»»

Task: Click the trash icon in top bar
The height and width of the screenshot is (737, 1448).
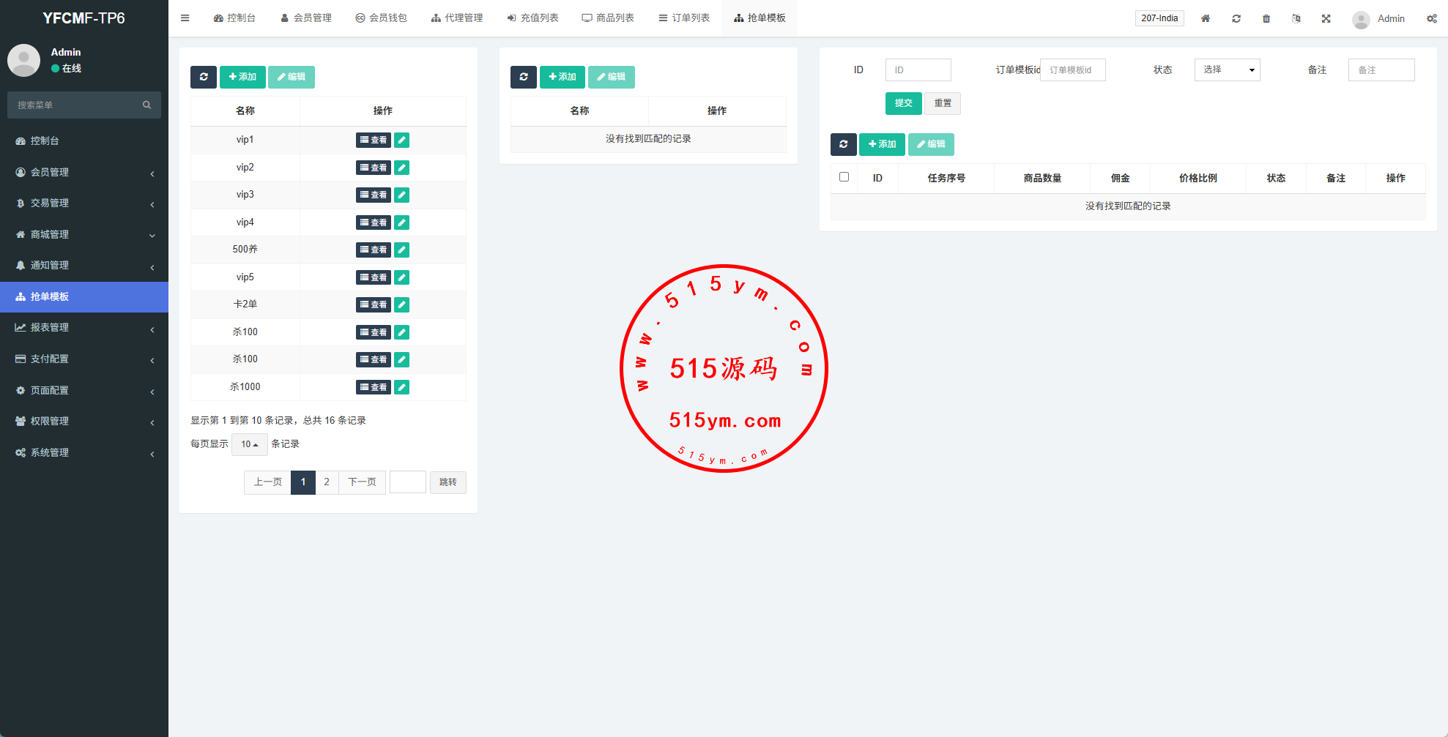Action: (1266, 18)
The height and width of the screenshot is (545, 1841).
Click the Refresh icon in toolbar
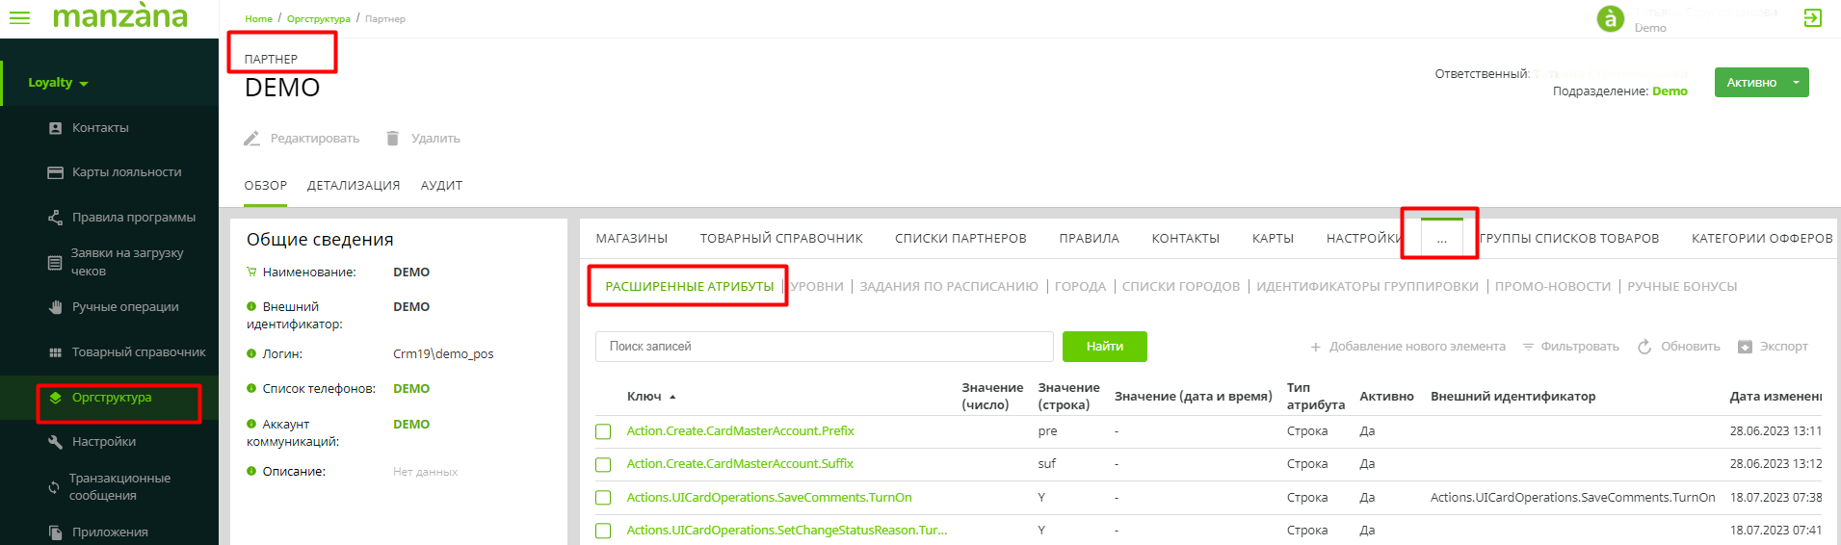click(x=1644, y=347)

««

# WHAT IS EXPECTED
Leave out the pictures and reproduce the rest of the records exactly.

# THE ANSWER
Task: Click the trash icon in top bar
The height and width of the screenshot is (737, 1448).
Action: (1266, 18)
The height and width of the screenshot is (545, 1841).
Click the Refresh icon in toolbar
click(x=1644, y=347)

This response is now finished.